Tao Lin was in Seattle a little while back and had some very interesting things to say about our fair city. I think that Tao Lin is the first writer I’ve read who was born the year I graduated from high school. He is the sort of writer who cries out for expressions such as “deadpan” and “tongue-in-cheek” and “ennui” and “slyly disingenuous,” and then pretends he didn’t cry out for those terms at all — someone else must have — and then distract you by hucking a flaming non-sequitur at your face and laughing. Here’s what he wrote in The Stranger about the place I work:
I was walking near the downtown Seattle Public Library and felt strongly that it was the “center” of everything in Seattle. I went inside the library and my feelings were confirmed. I felt really intelligent and existentially superior while inside the library, talking on Gmail chat on a public computer, walking around taking cell-phone pictures of red walls.

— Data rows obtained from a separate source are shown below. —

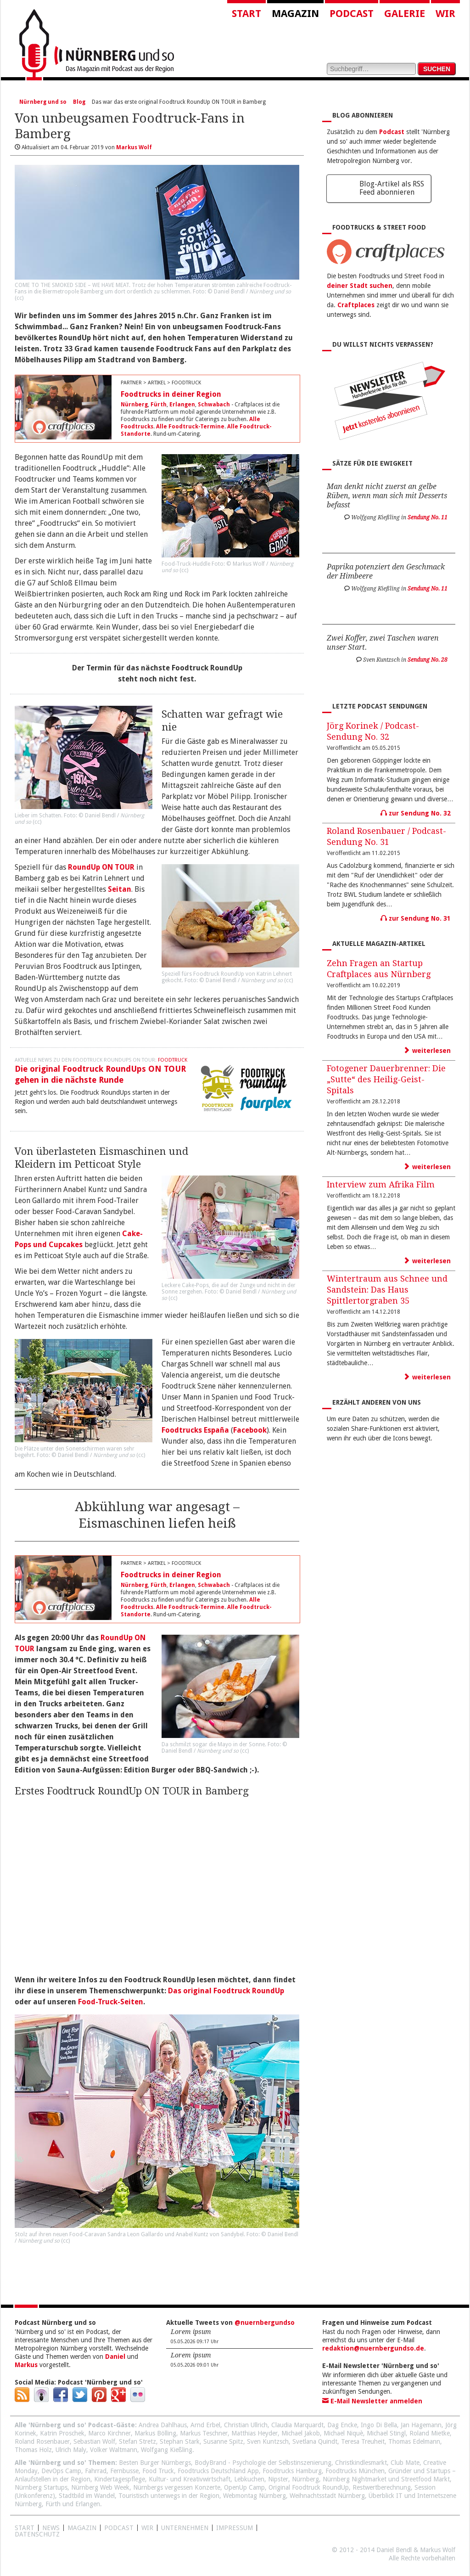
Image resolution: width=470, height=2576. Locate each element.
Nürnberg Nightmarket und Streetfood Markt (386, 2479)
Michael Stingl (386, 2433)
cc (19, 298)
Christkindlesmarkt (361, 2462)
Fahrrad (95, 2471)
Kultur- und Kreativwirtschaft (189, 2479)
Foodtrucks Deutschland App (218, 2471)
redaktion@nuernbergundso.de (373, 2348)
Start (246, 13)
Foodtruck (172, 1060)
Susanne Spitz (223, 2441)
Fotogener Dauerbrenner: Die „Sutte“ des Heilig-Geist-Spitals (386, 1079)
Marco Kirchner (109, 2433)
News (51, 2527)
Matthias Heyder (254, 2433)
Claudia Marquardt (297, 2425)
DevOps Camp (61, 2471)
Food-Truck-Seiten (110, 2001)
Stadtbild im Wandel (87, 2495)
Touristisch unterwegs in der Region (168, 2495)
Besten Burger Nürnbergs (155, 2462)
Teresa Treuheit (363, 2441)
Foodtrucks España (195, 1430)
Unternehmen (184, 2527)
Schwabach (214, 404)
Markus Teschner (204, 2433)
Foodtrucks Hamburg (292, 2471)
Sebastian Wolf (94, 2441)
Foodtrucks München (355, 2471)
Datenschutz (37, 2534)
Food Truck (158, 2471)
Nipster (278, 2479)
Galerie (404, 13)
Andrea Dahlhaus (163, 2425)
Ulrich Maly (71, 2449)
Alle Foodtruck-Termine (190, 426)
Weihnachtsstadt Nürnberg (327, 2495)
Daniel (115, 2356)
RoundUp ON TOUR (101, 867)
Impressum (234, 2527)
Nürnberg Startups (41, 2487)
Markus (26, 2364)
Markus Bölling (155, 2433)
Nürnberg (134, 404)
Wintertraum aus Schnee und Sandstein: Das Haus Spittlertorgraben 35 (387, 1289)
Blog (79, 102)
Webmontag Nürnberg (254, 2495)
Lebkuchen (249, 2479)
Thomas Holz (33, 2449)
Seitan (119, 889)
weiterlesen (427, 1050)
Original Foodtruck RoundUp (309, 2487)
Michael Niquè (343, 2433)
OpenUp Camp (244, 2487)
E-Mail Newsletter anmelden (372, 2401)
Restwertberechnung (381, 2487)
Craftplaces (356, 305)
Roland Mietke (429, 2433)
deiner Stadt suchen (359, 285)
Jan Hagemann (421, 2425)
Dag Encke (342, 2425)
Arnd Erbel (205, 2425)
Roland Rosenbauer (42, 2441)
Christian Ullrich (246, 2425)
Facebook (250, 1430)
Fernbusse (124, 2471)
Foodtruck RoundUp (218, 974)
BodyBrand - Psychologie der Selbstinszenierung (263, 2462)
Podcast (352, 13)
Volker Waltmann (113, 2449)
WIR (147, 2527)
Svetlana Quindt (314, 2441)
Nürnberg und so (43, 102)
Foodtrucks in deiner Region (171, 394)
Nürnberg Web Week (100, 2487)
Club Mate (405, 2462)
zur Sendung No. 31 (415, 918)
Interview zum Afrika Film (381, 1184)
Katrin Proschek (62, 2433)
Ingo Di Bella (379, 2425)
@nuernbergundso (265, 2322)
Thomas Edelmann (414, 2441)
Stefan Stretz (137, 2441)
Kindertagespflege (119, 2479)
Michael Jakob (300, 2433)
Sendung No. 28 (428, 660)
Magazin (295, 13)
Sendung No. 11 (428, 517)
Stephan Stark (180, 2441)
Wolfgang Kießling (166, 2449)
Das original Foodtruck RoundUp (226, 1990)
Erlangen (182, 404)
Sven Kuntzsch (268, 2441)
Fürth (159, 404)
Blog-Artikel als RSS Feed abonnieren (391, 188)
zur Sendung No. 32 (415, 813)
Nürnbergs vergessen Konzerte (176, 2487)
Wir (445, 13)
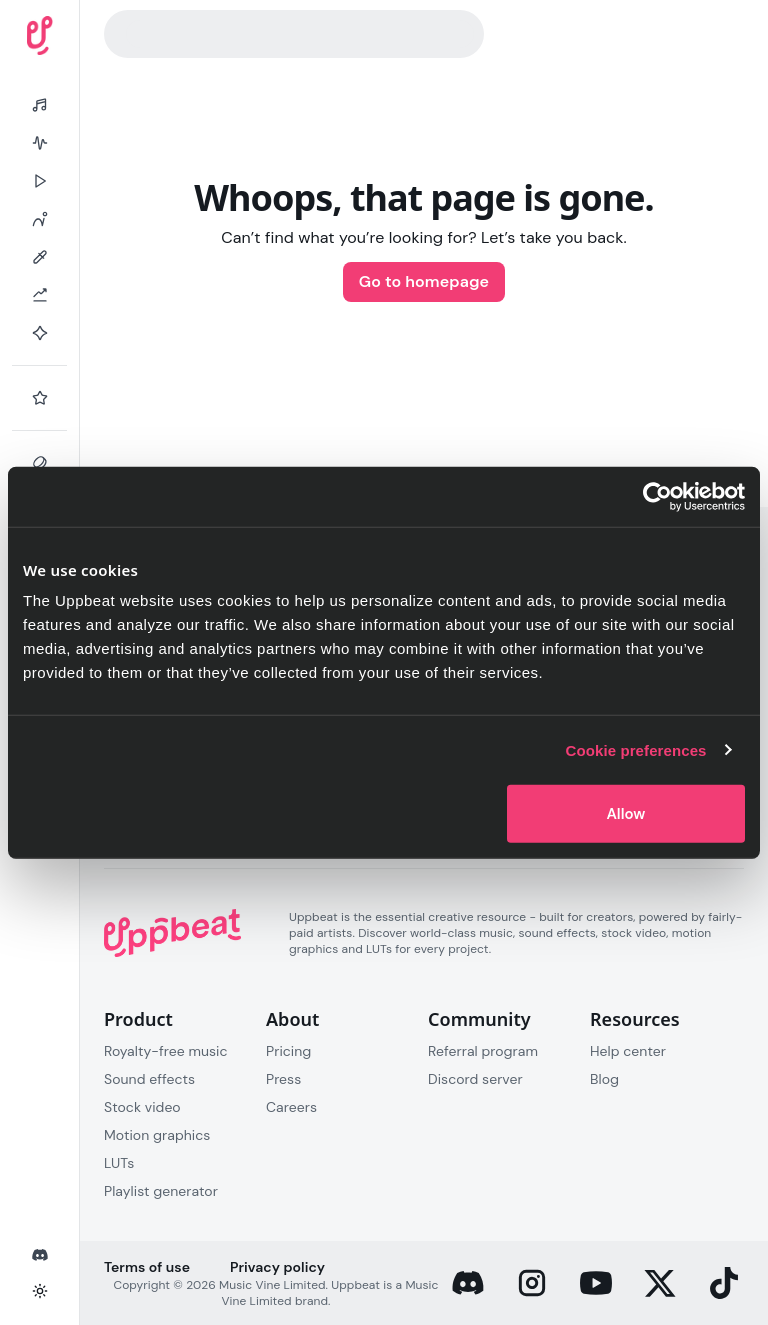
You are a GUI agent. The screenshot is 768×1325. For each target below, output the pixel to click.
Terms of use (147, 1267)
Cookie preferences (636, 749)
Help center (628, 1051)
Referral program (483, 1051)
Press (283, 1079)
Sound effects (149, 1079)
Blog (604, 1079)
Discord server (475, 1079)
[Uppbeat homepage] (40, 35)
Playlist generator (161, 1191)
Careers (291, 1107)
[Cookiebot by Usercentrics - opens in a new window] (657, 496)
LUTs (119, 1163)
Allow (625, 814)
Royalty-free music (166, 1051)
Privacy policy (277, 1267)
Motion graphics (157, 1135)
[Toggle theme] (40, 1291)
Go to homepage (424, 281)
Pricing (288, 1051)
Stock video (142, 1107)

I had the feeling I could look out the window and see the rest of the city, from a “bird’s-eye view,” though this was not true, there was not an elevated area that I knew of where I could do that like I might from the Empire State Building. Still, walking on the street toward the library, I felt that I was “nearing” the “epicenter” of Seattle, and walking away from the library I felt like I was leaving behind the “main activity” of my day.
I was visiting Toronto a while back (where Tao Lin doesn’t live, but which I mention because it is one of my favorite cities and I feel cooler for having been there) and picked up his “novel” Eeeee eee eee in a bookstore, and here is what it is like. The “story” of this irreverent novel loosely concerns Andrew, a young pizza delivery guy, hanging out with friends and just basically dicking around. The tone is sublimely low-key, flat yet somehow compelling, a meandering stream of casual anomie, playful scorn and gently mocking pop culture references. Pulitzer Prize-winning author Jumpha Lahiri pops up as a catch-all simile (e.g., “You’re the Jumpha Lahiri of stealing sh*t from Wal-Mart.”), possibly because her name “looks like a killing rampage.” The style is decidedly unwriterly — I’d call it stream-of-self-consciousness, if there was a stream, but it’s more of a lake, or a pond. Maybe existential; definitely absurd. The title, in case you’re wondering, refers to the sound made by a dolphin, which makes sense given the frequent intrusion of dolphins, bears and moose(s) on the “narrative,” to do things such as (*spoiler alert?!?*) luring Elijah Wood to his doom. As I continued to read I thought the book’s creeping alienation and ennui was filling me with queasy dread, but it turned out I was coming down with a bad stomach flu. But it still could have been the book. I’ll have to read more just because I enjoy his strange vibe, and would like to know how reading Tao Lin feels when it isn’t a prelude to nausea and vomiting. So far Tao Lin has a blog and some books – there’s a new poetry book that just came out, too.